Each day’s data is contained in a pair of adjacent sibling <div>’s, the first of which contains the date inside a hyperlink (a couple different formats are used for the date), the second of which contains the data table we want (mixed in with other tables and content in variable order). We identify the table we want by looking for the presence of key column names. The cases column name might be “Confirmed Cases” or “Total Confirmed Cases”.

blocks is a list of HTML nodes representing the first <div> in each pair.

table_constraint <- paste("descendant::td//text()[contains(.,'Geographic Area')]",
                          "and",
                          "descendant::td//text()[contains(.,'Confirmed Cases')]")
blocks <- page %>%
  html_nodes(xpath=paste("//div[starts-with(@id,'elementor-tab-title')]",
                         "[following-sibling::div/table[", table_constraint, "]]"))

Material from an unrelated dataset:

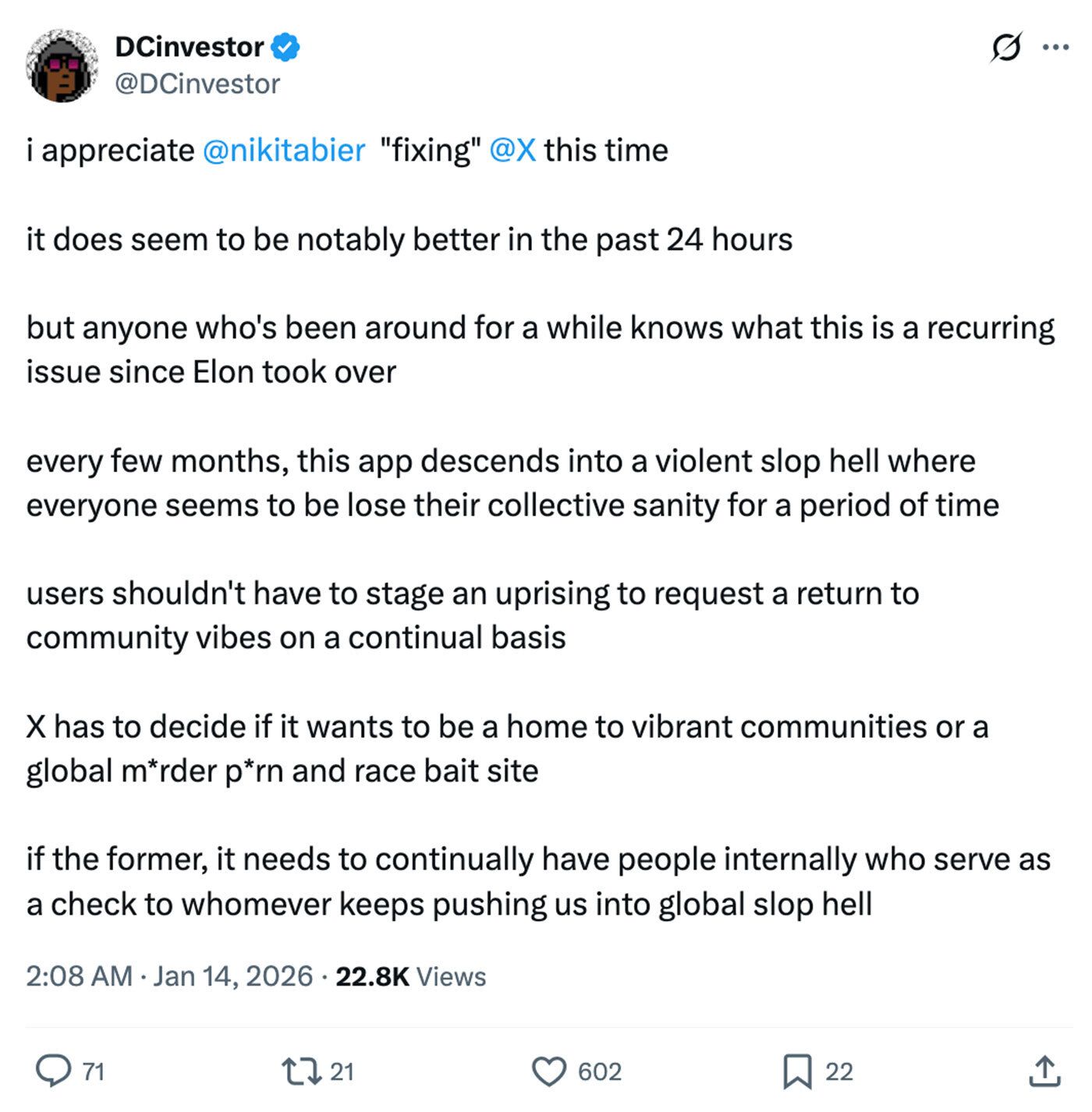
Task: Click the 2:08 AM · Jan 14, 2026 timestamp
Action: pos(169,976)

Extract the dates and tables. dates is a vector of POSIX dates. tables is a list of data frames.

dates <- blocks %>%
  html_node(xpath="a") %>%
  html_text %>%
  str_extract("\\w+ \\d{1,2}, \\d{4}") %>%
  mdy

tables <- blocks %>%
  html_node(xpath=paste("following-sibling::div/table[", table_constraint, "]")) %>%
  html_table(header=TRUE)

We need to join the dates to the data frames as an additional column, concatenate the data frames to form a single data frame, and perform other cleanups. This is most easily done all at once.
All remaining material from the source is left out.